(Material supplied begins)
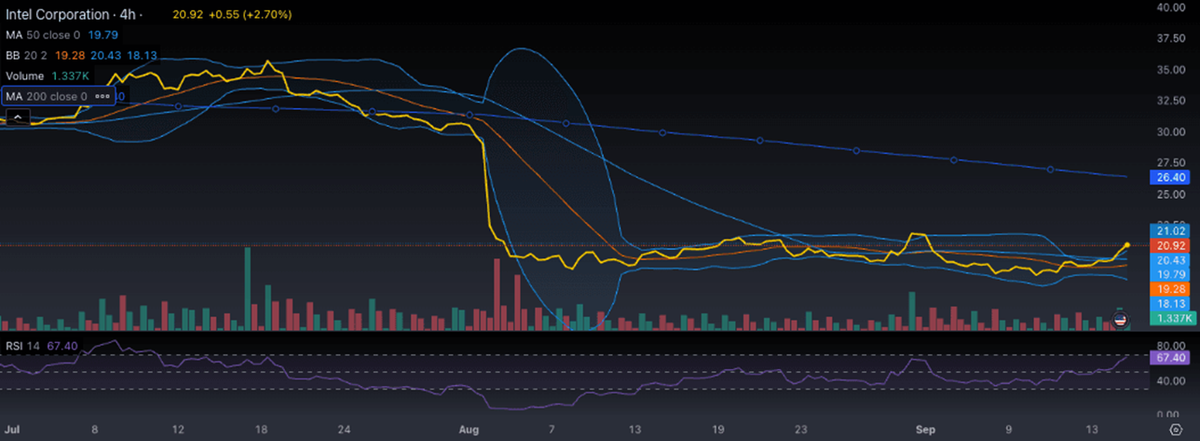Click the green 1.337K volume label
This screenshot has width=1200, height=441.
[x=1170, y=317]
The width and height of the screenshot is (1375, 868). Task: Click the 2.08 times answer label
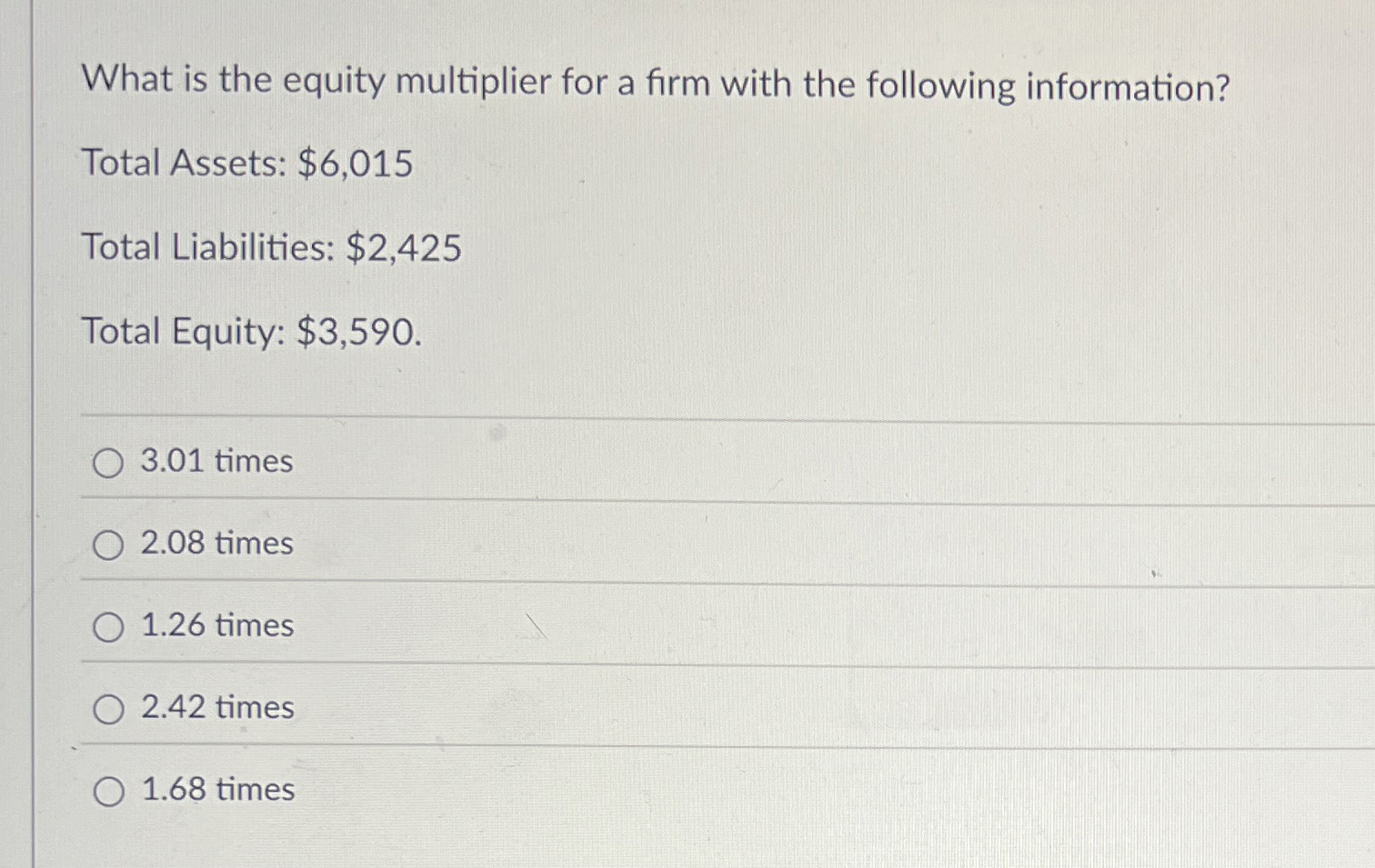coord(216,544)
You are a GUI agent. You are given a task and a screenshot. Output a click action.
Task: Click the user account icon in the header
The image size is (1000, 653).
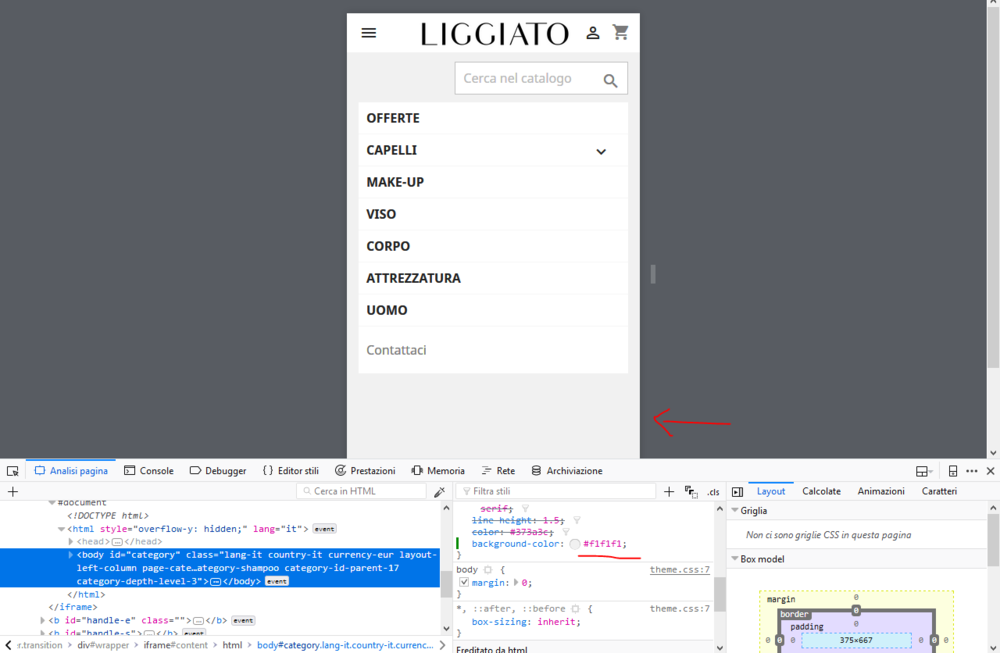tap(593, 32)
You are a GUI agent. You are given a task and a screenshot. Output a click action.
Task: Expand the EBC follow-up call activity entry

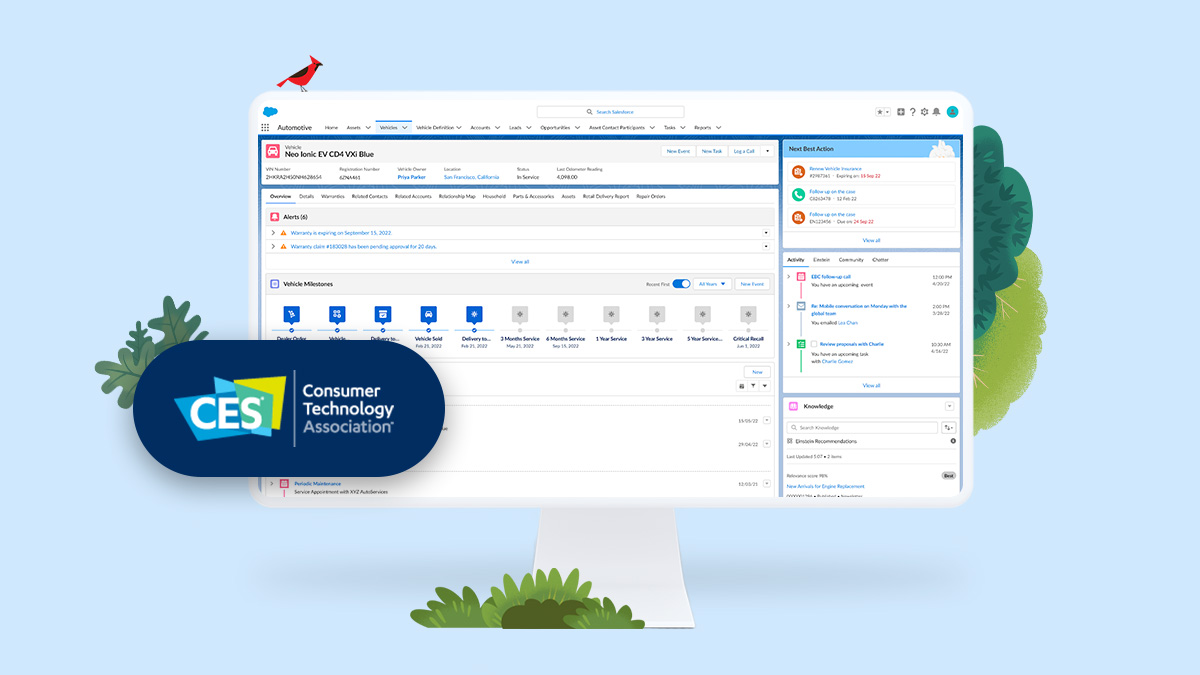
(Material supplied ends)
§ **Problem description**
The answer should consist solely of the lines from the one containing "The width and" through the last line of the material, copied exactly, with pictures left out.

§ **Your response**
The width and height of the screenshot is (1375, 868). Task: Click the 2.08 times answer label
coord(216,544)
You are a GUI agent. You are given a task and a screenshot. Output a click action.
Task: Click the user account icon in the header
The image size is (1000, 653).
tap(593, 32)
You are a GUI agent. You are given a task and a screenshot. Output a click action.
Task: Expand the EBC follow-up call activity entry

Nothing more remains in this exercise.